Task to carry out.
Could you give the passage on the Milimani Educational Trust again from "The Milimani Educational Trust was" up to and including "based in Durban.", substituting "board members" for "Trustees"?

Text section.

^^^^

Home - Kwadla-Kuse and Sovane Pre-schools


The Milimani Educational Trust was established in July 2003.  
The Trust focuses on uplifting neighbouring communities in the Magudu area, northern KwaZulu-Natal, South Africa.

There are five Trustees:
Lois Kuhle – former owner of Milimani Game Sanctuary, neighbouring these communities.
Colette Tracy – farmer, and former owner of the adjacent property to Milimani Game Sanctuary.
David Clark – Director, Clark and Associates, an accounting company based in Durban.
Carol Houghting – former teacher, now living in Durban.
Pierre Neethling (passed away in 2015) – Company Director, and Trustee for Wildlands Conservation Trust based in KwaZulu-Natal.

Milimani Game Sanctuary was owned by Ken and Lois Kuhle from 2000 to 2005.  During this time they worked closely with the neighbouring communities of KwaDlakuse and Sovane.  
The Sanctuary believed strongly in responsible tourism and the upliftment of these impoverished communities.

In May 2005 Ken tragically died of a heart attack.  During the same month Milimani Game Sanctuary (2,600 hectares) and the surrounding 12,500 hectares of privately owned land was part of a successful land claim lodged by the Gumbi Community.  The Emvokweni Trust in conjunction with the Department of Land Affairs is now managing these properties, renamed Somkanda Game Reserve.

Due to these circumstances Lois Kuhle and Collette Tracy were obliged to relocate. 
Lois has moved to Durban/ Pongola and Collette and her husband are now farming in Hluhluwe.

Despite these circumstances the Milimani Educational Trust still continues to support the communities that they had made a commitment to in 2003.


The Trust is committed to helping the women and youth in KwaDlakuse and Sovane by supporting the Government Primary and High Schools in Sovane, and two privately run pre-schools in both communities.  

Sovane houses a community of approximately 3,000 people.  There are between 650-700 students in Dlakuse Primary School and 350-400 students in the High School during any given year.  KwaDlakuse is a smaller community of approximately 600 people.  Children from this community travel 14 kilometres to attend school in Sovane.

^^^^

Source material.

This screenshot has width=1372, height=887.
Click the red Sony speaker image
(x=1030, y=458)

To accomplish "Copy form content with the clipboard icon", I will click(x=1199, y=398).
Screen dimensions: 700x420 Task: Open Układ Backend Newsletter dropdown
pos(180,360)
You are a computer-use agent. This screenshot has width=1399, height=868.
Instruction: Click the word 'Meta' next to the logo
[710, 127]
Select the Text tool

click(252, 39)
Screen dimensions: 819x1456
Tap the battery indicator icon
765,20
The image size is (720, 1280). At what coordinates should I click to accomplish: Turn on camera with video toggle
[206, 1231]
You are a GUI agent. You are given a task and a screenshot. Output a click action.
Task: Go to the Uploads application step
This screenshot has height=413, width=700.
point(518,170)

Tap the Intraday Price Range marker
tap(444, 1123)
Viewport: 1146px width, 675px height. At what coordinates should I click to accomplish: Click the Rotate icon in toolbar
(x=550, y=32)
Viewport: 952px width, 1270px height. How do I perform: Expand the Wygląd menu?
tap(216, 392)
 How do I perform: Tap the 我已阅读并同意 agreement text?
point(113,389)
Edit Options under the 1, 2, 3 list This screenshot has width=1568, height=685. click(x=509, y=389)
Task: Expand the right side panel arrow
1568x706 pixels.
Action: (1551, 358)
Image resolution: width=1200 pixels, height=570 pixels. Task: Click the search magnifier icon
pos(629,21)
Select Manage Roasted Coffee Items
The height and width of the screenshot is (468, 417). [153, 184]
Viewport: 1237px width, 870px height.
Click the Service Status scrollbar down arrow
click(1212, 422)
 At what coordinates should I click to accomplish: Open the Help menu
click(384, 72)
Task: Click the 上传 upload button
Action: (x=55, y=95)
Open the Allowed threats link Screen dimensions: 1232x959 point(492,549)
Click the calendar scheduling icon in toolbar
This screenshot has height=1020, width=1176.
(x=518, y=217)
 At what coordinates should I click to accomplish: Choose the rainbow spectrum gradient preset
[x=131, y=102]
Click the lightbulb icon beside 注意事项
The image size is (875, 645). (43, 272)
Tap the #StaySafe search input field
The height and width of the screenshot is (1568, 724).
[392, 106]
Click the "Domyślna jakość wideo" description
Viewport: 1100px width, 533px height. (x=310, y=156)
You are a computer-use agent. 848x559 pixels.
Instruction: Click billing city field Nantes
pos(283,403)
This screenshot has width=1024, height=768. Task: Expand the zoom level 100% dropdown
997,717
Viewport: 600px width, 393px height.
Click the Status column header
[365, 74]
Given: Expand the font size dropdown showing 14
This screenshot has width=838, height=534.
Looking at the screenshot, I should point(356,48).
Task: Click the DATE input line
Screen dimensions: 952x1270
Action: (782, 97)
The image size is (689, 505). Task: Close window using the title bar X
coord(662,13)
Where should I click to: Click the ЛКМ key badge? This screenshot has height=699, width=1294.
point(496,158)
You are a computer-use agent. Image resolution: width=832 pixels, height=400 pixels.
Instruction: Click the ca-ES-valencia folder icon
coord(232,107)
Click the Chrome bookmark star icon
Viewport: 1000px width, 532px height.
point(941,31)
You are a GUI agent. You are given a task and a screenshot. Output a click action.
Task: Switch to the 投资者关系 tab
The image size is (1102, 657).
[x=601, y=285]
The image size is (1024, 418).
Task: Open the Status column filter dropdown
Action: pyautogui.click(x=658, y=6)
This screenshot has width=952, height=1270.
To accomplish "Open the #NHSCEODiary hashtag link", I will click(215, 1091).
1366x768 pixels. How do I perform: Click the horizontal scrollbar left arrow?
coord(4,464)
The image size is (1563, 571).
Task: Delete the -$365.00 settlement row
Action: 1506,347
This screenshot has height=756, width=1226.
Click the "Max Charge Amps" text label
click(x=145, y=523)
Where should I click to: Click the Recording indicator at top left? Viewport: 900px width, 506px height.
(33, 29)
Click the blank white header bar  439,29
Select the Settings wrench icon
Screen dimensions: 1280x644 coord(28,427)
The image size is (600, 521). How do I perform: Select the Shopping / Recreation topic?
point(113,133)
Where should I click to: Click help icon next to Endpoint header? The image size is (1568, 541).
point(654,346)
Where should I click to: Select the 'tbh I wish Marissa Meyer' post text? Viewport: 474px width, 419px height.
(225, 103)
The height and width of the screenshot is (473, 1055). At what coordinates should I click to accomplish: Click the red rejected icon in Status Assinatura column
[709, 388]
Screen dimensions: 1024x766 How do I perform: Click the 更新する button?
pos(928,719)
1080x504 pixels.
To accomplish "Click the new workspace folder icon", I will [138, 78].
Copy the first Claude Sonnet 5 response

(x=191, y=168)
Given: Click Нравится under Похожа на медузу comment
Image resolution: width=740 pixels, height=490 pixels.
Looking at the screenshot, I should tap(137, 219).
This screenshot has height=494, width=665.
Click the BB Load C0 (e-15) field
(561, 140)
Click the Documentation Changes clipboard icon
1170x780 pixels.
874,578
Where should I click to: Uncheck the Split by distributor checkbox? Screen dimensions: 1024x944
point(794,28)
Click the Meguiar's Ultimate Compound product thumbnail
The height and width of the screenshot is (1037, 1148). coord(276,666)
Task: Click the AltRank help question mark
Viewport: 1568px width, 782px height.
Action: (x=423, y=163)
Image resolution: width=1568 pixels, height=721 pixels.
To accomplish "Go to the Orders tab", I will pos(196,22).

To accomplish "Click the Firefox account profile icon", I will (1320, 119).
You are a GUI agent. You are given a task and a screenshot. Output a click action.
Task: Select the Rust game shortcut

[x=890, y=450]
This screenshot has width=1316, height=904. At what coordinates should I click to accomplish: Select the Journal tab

^^^^

Response below.
The Milimani Educational Trust was established in July 2003.  
The Trust focuses on uplifting neighbouring communities in the Magudu area, northern KwaZulu-Natal, South Africa.

There are five board members:
Lois Kuhle – former owner of Milimani Game Sanctuary, neighbouring these communities.
Colette Tracy – farmer, and former owner of the adjacent property to Milimani Game Sanctuary.
David Clark – Director, Clark and Associates, an accounting company based in Durban.